PublisherYale Center for British Art
https://doi.org/10.37862/aaeportal.00018.002
Director’s Foreword
This publication and the exhibition to which it relates are the results of an innovative collaboration that began within Yale University and has grown to include a network of academic and curatorial scholars and collectors across the world. The origins of the collaboration lie in a graduate seminar, “Art and the British Empire,” taught in 2001 by Professor Tim Barringer in Yale’s Department of the History of Art. Specifically, a memorable presentation given by Barbaro Martinez-Ruiz (then a graduate student at Yale, but now Assistant Professor in the Department of Art and Art History, Stanford University) focused on Sketches of Character, In Illustration of the Habits, Occupation, and Costume of the Negro Population in the Island of Jamaica by Isaac Mendes Belisario. A fine set of this extraordinary and rare work—comprising twelve hand-colored lithographs and a letterpress—was included in one of Paul Mellon’s gifts to the Yale Center for British Art: the incomparable collection of illustrated books and prints relating to travel and social themes in Britain and the British Empire originally assembled by Major J. R. Abbey. In his presentation, Mr. Martinez-Ruiz pointed out the links between the dress and performance practice of Belisario’s masquerade figures with the West and Central African cultures that formed part of his doctoral research in the Department of the History of Art at Yale University under the direction of Professor Robert Farris Thompson. The Center’s curatorial specialist in British print culture, Gillian Forrester, attended the presentation and immediately connected Belisario’s vibrant lithographs with the European “Cries” tradition and with the illustrations to ethnological treatises so well represented in the Center’s collections. Thus, the idea for this exhibition was born from the collections through what was already an interdisciplinary meeting of minds.
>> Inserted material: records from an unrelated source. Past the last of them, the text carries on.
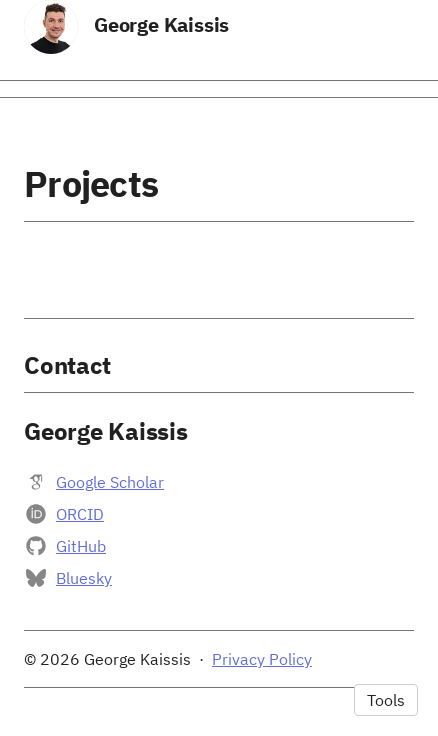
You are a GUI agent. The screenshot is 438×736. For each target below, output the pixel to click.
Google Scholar (110, 482)
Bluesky (84, 578)
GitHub (81, 546)
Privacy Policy (262, 659)
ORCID (80, 514)
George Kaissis (161, 24)
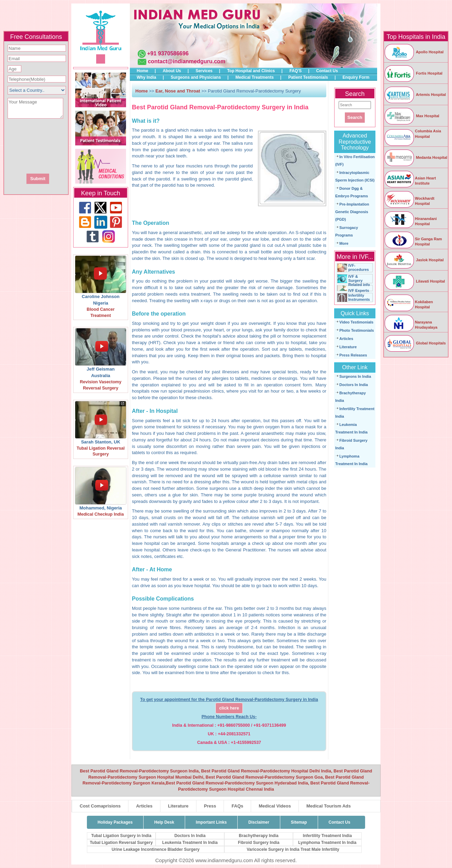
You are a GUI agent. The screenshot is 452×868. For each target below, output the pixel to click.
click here (229, 708)
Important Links (211, 822)
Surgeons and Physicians (196, 77)
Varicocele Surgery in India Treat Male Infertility (293, 849)
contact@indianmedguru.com (186, 61)
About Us (172, 71)
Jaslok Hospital (414, 260)
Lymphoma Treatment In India (327, 843)
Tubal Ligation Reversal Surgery (121, 843)
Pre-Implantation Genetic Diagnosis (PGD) (352, 212)
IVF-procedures (359, 267)
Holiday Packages (115, 822)
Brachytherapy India (258, 836)
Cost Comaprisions (100, 806)
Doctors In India (353, 385)
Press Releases (353, 355)
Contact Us (327, 71)
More (344, 243)
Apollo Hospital (414, 52)
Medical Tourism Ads (328, 806)
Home (142, 71)
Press (210, 806)
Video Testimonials (356, 322)
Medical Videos (275, 806)
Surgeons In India (355, 376)
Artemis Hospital (415, 95)
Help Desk (164, 822)
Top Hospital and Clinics (251, 71)
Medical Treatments (254, 77)
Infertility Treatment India (327, 836)
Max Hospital (411, 116)
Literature (348, 347)
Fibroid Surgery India (259, 843)
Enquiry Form (356, 77)
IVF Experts (359, 290)
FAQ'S (296, 71)
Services (204, 71)
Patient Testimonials (308, 77)
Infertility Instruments (359, 297)
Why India (146, 77)
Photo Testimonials (357, 330)
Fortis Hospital (413, 73)
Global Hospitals (415, 343)
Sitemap (299, 822)
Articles (346, 339)
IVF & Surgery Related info (359, 281)
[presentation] (73, 145)
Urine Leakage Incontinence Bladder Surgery (156, 849)
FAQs (237, 806)
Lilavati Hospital (414, 281)
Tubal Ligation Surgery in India (121, 836)
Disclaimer (259, 822)
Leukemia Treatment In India (190, 843)
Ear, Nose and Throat (178, 91)
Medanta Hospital (416, 157)
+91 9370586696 (168, 53)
In 2004 the curators of this ambitious project, Tim Barringer, Gillian Forrester, and Barbaro Martinez-Ruiz, traveled to Jamaica to undertake preliminary research for the exhibition. The curatorial team subsequently expanded to include other members of the Center’s intellectual community: two Postdoctoral Research Associates, Stéphane Roy and Eleanor Hughes, and two Graduate Research Assistants from Yale’s Department of the History of Art, Courtney Martin and Rebecca Peabody. Each brought different expertise to the research and selection process and has contributed significantly to the exhibition and publication. Further materials were contributed by Graham Boettcher (Yale College, Class of ’95 and Yale PhD 2007) and by Alexander Lee (Yale College, Class of ’07).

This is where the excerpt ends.